» **DATA TO EXAMINE**
+ + + +
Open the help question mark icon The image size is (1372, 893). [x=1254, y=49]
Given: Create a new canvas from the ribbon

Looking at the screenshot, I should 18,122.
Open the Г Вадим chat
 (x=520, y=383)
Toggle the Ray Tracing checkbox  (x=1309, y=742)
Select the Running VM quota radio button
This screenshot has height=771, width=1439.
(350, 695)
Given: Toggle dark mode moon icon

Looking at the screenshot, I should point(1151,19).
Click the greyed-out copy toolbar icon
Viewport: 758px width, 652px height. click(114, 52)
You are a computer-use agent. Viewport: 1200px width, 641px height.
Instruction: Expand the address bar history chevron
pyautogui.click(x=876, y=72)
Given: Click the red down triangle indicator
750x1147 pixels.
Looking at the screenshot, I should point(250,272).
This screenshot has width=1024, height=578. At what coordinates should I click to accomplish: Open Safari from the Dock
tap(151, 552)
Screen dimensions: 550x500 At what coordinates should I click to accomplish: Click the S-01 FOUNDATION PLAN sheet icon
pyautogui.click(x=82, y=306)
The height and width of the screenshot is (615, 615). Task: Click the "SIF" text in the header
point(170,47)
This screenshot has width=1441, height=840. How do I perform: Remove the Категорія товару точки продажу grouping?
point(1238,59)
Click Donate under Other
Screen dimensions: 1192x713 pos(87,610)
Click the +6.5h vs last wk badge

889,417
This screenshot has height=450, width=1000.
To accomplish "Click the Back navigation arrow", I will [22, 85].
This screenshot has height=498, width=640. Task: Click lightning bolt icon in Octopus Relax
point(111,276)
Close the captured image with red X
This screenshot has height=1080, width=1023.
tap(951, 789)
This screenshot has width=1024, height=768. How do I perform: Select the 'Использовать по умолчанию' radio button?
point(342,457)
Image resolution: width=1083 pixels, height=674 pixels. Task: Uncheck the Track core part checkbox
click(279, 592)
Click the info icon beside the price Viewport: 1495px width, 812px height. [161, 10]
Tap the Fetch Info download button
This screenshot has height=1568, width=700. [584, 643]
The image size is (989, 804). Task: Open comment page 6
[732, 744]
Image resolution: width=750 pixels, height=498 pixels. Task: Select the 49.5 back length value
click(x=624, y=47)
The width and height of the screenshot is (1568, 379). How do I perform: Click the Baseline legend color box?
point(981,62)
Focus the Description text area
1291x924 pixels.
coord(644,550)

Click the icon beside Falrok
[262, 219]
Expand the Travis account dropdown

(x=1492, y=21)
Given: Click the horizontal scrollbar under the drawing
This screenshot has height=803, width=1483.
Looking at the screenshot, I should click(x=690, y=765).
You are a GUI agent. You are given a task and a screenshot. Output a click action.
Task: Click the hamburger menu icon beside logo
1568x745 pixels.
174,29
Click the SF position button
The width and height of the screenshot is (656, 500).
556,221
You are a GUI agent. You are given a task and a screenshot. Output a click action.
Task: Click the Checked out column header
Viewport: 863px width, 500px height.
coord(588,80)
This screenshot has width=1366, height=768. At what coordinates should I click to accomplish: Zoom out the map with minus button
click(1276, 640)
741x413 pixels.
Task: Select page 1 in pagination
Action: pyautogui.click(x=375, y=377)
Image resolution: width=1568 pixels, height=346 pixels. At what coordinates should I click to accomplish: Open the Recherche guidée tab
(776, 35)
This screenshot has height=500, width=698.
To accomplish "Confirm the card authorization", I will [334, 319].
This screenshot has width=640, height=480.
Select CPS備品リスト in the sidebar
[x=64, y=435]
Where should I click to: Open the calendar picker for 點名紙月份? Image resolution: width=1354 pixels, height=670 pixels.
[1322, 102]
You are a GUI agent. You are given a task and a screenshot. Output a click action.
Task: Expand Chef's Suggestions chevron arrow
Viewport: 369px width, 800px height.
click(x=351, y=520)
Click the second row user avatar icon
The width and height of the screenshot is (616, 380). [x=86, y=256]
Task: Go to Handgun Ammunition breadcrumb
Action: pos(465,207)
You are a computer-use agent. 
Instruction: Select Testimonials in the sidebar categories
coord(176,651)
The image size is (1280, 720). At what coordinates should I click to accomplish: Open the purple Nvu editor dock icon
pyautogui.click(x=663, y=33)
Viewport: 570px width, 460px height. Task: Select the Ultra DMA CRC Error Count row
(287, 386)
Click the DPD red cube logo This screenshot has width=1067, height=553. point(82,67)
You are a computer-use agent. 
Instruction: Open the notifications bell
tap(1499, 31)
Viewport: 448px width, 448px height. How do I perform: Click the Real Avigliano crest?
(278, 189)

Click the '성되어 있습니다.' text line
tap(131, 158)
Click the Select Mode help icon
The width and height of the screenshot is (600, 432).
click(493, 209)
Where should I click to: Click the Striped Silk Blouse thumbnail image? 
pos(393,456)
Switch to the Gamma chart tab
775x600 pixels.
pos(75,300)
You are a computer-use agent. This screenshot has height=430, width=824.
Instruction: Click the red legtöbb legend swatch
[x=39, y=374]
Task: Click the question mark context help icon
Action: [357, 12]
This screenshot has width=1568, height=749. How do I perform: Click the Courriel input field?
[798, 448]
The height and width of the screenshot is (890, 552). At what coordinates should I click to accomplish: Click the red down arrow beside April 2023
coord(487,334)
+ + + +
» **EXERCISE**
What are the lines of the data above that include the string "will"? Copy them.

» **EXERCISE RESPONSE**
To accomplish "Click the Back navigation arrow", I will [22, 85].
To accomplish "Confirm the card authorization", I will [334, 319].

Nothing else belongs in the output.